Location
- 110 Bowlt Crescent Saskatoon, Saskatchewan, S7M 0L1 Canada 52°07′42″N 106°44′39″W﻿ / ﻿52.128444°N 106.744189°W

Information
- Type: Secondary
- Motto: Be Courageous. Be Committed. Be United. On Earth As It Is In Heaven
- Religious affiliation: Catholic
- Opened: 2007
- School board: Greater Saskatoon Catholic Schools
- Principal: Shelda Hanlan-Stroh
- Grades: Grade 9 to Grade 12
- Enrollment: 1,439 (2025)
- Education system: Separate
- Language: English, French Immersion, Ukrainian Bilingual
- Colours: Navy, Gold and White
- Team name: Bethlehem Stars
- Website: Bethlehem Catholic High School

= Bethlehem Catholic High School (Saskatoon) =

Bethlehem Catholic High School is a separate (Catholic) high school in Saskatoon, Saskatchewan, Canada, that opened in August 2007. It is located off 22nd Street West in the Blairmore Urban Centre neighbourhood.

Bethlehem serves students living on the west side of Circle Drive. This school integrates faith and learning in a facility featuring a chapel, two gymnasiums and a theatre. It is physically connected to the public high school Tommy Douglas Collegiate through the adjacent Shaw Centre recreation facility.

Bethlehem was named after the birthplace of Jesus Christ, the foundation of the Christian religion.

Bethlehem High School Addition fire

On June 7, 2009, a fire destroyed an addition containing portable classrooms still under construction. Damage was estimated at $750,000. The fire caused only minor damage to the existing building.
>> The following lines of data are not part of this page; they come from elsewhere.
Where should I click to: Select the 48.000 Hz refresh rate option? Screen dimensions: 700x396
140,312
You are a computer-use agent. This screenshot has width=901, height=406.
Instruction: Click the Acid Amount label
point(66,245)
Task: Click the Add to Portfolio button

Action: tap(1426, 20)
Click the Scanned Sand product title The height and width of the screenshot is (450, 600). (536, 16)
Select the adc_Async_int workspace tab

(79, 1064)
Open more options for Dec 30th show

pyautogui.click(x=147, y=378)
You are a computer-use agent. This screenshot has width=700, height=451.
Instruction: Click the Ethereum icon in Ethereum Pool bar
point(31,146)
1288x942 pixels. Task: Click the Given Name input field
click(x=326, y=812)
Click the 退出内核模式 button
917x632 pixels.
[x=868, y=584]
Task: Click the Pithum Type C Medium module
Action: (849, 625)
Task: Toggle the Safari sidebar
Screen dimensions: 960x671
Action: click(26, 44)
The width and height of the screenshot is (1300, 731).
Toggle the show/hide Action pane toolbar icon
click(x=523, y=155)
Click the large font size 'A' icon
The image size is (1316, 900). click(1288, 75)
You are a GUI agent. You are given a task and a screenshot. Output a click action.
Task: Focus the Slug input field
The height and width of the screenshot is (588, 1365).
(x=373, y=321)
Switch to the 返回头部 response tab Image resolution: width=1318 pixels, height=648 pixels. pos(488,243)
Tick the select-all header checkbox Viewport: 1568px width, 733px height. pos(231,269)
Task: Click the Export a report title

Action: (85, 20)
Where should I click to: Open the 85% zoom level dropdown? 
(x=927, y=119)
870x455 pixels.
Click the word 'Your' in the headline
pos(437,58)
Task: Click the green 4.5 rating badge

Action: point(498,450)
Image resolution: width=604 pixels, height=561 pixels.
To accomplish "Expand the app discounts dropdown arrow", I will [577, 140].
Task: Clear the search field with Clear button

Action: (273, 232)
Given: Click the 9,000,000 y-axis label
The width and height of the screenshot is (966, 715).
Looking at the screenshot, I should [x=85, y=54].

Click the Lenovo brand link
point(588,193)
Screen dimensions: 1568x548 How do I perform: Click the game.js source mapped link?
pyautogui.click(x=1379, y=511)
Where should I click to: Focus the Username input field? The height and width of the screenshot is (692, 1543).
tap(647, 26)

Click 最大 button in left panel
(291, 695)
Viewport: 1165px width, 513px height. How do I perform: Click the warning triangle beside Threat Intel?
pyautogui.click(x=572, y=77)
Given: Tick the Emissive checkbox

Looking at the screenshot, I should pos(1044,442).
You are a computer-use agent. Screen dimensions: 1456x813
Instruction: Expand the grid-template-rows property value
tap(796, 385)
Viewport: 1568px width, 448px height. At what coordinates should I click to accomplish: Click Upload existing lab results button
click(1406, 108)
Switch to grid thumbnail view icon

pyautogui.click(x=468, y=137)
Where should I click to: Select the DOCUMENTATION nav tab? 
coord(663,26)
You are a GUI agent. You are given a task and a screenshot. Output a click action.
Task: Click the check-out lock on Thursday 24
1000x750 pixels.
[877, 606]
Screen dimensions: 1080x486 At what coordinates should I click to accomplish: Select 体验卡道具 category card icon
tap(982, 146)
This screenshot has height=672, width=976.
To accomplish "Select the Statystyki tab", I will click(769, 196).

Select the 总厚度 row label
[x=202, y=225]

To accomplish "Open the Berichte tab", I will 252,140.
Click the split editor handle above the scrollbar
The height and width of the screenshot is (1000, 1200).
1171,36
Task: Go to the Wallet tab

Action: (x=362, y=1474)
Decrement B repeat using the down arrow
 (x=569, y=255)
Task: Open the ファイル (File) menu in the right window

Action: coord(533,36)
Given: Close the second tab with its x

The cause of the fire was determined to be arson.

In 2011, work began on four classrooms to be added to the existing portables.

Currently its feeder schools are Bishop Klein School, Bishop Roborecki School, Father Vachon School, St. Dominic School, St. Gerard, St. Marguerite School, St. Lorenzo Ruiz Catholic School, St. Mark School and St. Peter School.

==Recreation==
Aside from in-house facilities, Bethlehem school is connected to the Shaw Centre recreation complex, which opened in 2009 with a 50-metre swimming pool.